## Goal of the exercise
Copy nothing from the entries below except the lines from the one containing "This screenshot has height=353, width=325." through the one containing "Task: Click the checkered flag Racing icon", and copy those exactly.
###
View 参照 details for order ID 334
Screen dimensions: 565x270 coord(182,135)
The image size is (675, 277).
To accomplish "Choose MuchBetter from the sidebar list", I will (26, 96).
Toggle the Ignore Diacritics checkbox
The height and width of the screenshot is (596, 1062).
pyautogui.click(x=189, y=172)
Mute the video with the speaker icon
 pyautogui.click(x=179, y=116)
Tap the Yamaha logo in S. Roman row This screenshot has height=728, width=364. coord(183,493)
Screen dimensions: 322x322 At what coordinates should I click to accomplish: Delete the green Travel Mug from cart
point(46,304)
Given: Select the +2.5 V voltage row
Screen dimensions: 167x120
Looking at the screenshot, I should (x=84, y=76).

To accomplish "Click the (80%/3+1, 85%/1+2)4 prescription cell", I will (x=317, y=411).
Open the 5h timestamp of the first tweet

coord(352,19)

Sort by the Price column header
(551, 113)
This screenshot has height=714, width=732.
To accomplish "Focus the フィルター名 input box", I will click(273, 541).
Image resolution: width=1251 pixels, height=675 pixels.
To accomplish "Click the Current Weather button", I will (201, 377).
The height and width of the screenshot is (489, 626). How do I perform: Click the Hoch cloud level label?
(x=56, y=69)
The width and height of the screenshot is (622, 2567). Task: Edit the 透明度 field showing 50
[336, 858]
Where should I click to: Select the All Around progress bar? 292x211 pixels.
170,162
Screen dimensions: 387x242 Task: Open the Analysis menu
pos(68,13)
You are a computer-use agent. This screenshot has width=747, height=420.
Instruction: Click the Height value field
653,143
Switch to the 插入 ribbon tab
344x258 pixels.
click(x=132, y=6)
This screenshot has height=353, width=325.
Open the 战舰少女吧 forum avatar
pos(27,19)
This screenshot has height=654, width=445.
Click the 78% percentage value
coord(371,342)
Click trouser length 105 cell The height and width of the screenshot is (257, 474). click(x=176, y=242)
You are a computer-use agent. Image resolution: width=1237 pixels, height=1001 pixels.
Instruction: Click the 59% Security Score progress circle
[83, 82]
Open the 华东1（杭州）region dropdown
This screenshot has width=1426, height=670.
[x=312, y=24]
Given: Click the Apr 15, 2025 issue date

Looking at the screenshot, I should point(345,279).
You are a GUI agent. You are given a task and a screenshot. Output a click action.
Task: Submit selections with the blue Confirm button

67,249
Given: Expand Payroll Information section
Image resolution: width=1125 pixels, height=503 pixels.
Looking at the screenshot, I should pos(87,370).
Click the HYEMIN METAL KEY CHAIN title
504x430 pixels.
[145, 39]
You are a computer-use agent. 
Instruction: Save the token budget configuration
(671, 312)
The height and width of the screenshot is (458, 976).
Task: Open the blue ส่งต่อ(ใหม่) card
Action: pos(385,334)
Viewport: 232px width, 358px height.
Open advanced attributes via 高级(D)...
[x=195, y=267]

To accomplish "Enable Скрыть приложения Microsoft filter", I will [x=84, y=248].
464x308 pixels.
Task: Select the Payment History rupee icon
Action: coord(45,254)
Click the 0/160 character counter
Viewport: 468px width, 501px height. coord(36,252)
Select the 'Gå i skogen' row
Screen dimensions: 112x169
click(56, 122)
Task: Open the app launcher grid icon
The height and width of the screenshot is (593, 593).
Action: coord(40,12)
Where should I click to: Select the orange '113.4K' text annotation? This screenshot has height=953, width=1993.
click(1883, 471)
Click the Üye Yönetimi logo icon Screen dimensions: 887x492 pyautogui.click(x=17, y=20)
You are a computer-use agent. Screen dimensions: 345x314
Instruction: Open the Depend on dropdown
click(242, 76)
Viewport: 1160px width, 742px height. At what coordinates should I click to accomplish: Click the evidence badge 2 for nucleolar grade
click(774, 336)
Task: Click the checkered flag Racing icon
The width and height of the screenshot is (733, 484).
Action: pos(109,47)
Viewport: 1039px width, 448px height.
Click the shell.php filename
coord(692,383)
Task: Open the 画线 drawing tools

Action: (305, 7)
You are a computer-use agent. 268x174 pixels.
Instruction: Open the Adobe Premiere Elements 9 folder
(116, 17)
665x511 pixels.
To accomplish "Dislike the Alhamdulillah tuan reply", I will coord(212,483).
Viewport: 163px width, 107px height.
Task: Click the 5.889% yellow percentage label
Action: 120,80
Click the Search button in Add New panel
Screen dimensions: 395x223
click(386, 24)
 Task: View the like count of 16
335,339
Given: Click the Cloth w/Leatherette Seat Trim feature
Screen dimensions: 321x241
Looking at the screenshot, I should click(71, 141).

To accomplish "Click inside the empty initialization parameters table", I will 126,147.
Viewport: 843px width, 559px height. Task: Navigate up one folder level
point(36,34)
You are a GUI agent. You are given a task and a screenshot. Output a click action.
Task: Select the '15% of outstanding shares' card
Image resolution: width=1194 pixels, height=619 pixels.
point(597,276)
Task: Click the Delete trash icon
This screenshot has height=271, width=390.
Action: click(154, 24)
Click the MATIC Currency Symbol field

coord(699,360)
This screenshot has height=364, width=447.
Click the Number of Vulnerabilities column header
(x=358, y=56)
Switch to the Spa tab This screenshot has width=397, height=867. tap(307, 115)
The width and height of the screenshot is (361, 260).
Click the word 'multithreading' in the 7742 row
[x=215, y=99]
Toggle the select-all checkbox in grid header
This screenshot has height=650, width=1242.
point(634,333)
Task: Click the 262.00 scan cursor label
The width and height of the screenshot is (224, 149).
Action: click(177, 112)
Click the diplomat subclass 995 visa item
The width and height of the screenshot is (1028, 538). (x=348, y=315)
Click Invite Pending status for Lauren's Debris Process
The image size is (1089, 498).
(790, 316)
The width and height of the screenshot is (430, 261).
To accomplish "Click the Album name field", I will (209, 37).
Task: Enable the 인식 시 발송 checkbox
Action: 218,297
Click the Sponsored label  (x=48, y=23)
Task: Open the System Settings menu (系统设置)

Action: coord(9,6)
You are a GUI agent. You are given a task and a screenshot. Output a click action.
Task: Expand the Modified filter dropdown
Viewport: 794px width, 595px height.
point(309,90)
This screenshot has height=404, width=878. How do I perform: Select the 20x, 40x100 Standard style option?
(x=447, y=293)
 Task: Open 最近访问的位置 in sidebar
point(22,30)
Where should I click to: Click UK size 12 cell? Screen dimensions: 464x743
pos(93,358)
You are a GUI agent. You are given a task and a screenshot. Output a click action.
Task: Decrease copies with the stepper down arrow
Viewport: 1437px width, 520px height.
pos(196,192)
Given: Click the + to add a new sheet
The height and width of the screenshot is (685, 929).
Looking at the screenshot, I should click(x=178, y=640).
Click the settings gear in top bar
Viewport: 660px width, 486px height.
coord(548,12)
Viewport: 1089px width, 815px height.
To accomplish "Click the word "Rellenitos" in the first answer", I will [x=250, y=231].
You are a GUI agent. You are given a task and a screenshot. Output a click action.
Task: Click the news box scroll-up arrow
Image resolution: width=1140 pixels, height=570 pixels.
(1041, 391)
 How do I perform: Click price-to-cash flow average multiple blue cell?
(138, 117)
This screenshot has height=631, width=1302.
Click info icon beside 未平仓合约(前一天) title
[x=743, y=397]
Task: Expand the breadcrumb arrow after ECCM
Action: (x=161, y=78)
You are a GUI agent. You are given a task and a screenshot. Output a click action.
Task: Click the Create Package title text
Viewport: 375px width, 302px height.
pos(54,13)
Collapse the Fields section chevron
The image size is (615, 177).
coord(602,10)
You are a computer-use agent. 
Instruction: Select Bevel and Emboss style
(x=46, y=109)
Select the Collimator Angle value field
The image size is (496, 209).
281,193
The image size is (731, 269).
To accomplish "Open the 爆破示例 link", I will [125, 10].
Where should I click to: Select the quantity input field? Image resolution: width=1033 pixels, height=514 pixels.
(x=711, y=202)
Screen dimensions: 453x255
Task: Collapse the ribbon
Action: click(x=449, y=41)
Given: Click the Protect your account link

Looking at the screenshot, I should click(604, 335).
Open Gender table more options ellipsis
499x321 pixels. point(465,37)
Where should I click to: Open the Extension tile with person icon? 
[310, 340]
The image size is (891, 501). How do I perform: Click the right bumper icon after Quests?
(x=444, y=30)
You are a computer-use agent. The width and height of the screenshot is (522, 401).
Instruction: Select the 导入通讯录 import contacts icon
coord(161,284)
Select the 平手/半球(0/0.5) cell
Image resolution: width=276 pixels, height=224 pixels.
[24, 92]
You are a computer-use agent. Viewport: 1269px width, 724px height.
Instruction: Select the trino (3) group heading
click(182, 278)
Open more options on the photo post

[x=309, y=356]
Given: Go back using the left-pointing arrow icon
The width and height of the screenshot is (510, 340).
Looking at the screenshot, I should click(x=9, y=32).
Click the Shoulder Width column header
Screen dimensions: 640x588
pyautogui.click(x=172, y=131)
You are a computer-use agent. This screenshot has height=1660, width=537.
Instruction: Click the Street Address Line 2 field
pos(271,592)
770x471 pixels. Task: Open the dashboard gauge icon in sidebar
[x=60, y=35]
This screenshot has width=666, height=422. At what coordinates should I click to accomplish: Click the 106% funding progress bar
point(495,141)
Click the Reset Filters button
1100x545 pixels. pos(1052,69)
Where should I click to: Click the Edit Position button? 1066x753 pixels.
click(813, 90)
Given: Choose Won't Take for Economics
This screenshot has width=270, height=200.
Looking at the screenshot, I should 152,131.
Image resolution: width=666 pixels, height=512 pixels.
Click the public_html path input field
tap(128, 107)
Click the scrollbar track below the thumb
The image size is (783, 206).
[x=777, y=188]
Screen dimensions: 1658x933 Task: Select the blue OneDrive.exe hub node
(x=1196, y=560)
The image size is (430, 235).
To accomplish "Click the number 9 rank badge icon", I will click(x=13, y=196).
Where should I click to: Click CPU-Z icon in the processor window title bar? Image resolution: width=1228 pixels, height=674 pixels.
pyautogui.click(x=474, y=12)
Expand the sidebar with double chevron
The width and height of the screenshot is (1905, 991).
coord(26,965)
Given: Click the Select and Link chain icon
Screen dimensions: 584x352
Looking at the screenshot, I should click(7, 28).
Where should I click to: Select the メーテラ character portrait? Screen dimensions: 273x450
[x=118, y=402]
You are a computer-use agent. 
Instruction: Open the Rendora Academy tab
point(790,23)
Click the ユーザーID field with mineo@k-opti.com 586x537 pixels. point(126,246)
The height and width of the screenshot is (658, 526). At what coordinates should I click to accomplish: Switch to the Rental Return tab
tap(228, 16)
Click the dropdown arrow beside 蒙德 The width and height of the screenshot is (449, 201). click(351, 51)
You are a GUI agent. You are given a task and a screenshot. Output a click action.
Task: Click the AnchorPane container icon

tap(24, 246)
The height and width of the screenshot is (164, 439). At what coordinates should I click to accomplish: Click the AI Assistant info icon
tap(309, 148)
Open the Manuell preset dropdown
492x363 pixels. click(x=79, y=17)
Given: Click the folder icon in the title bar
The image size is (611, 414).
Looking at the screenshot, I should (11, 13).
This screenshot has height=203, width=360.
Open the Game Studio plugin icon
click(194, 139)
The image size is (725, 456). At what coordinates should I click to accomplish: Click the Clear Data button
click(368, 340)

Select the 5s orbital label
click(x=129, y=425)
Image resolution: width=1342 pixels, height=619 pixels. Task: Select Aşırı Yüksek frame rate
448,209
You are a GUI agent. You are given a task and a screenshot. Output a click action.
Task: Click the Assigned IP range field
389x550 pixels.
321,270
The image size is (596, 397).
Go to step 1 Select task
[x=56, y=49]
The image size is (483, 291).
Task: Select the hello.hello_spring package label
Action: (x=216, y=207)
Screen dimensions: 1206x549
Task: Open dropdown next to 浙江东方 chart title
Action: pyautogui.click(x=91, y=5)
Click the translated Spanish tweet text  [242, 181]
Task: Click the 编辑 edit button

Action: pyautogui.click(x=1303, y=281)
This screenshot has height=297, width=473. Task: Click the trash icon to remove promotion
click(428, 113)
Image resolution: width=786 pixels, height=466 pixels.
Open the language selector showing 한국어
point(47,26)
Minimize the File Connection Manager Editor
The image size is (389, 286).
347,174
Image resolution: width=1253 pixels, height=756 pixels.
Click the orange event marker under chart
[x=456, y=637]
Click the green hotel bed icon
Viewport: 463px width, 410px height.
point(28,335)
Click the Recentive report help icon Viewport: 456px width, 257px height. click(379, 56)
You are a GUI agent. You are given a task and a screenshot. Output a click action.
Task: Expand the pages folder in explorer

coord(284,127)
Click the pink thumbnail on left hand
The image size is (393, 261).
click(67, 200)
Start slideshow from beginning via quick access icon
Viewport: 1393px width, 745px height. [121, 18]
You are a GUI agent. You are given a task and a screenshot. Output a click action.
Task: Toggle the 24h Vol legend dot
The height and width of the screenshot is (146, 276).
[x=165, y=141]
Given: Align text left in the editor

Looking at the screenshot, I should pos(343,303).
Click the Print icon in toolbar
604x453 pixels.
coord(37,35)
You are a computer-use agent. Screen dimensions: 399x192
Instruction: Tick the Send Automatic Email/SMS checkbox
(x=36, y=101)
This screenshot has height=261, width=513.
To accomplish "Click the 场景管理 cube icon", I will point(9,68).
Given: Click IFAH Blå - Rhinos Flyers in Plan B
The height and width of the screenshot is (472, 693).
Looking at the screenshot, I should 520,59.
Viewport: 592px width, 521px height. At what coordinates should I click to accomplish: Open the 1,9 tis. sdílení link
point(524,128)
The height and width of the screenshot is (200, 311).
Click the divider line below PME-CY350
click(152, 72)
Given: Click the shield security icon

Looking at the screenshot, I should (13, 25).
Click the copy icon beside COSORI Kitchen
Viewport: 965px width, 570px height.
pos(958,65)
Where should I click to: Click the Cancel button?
###
## Task answer
This screenshot has height=353, width=325.
Open the 战舰少女吧 forum avatar
pos(27,19)
This screenshot has height=654, width=445.
Click the 78% percentage value
coord(371,342)
Click trouser length 105 cell The height and width of the screenshot is (257, 474). click(x=176, y=242)
You are a computer-use agent. Image resolution: width=1237 pixels, height=1001 pixels.
Instruction: Click the 59% Security Score progress circle
[83, 82]
Open the 华东1（杭州）region dropdown
This screenshot has width=1426, height=670.
[x=312, y=24]
Given: Click the Apr 15, 2025 issue date

Looking at the screenshot, I should point(345,279).
You are a GUI agent. You are given a task and a screenshot. Output a click action.
Task: Submit selections with the blue Confirm button

67,249
Given: Expand Payroll Information section
Image resolution: width=1125 pixels, height=503 pixels.
Looking at the screenshot, I should pos(87,370).
Click the HYEMIN METAL KEY CHAIN title
504x430 pixels.
[145, 39]
You are a computer-use agent. 
Instruction: Save the token budget configuration
(671, 312)
The height and width of the screenshot is (458, 976).
Task: Open the blue ส่งต่อ(ใหม่) card
Action: pos(385,334)
Viewport: 232px width, 358px height.
Open advanced attributes via 高级(D)...
[x=195, y=267]

To accomplish "Enable Скрыть приложения Microsoft filter", I will [x=84, y=248].
464x308 pixels.
Task: Select the Payment History rupee icon
Action: coord(45,254)
Click the 0/160 character counter
Viewport: 468px width, 501px height. coord(36,252)
Select the 'Gå i skogen' row
Screen dimensions: 112x169
click(56, 122)
Task: Open the app launcher grid icon
The height and width of the screenshot is (593, 593).
Action: coord(40,12)
Where should I click to: Select the orange '113.4K' text annotation? This screenshot has height=953, width=1993.
click(1883, 471)
Click the Üye Yönetimi logo icon Screen dimensions: 887x492 pyautogui.click(x=17, y=20)
You are a computer-use agent. Screen dimensions: 345x314
Instruction: Open the Depend on dropdown
click(242, 76)
Viewport: 1160px width, 742px height. At what coordinates should I click to accomplish: Click the evidence badge 2 for nucleolar grade
click(774, 336)
Task: Click the checkered flag Racing icon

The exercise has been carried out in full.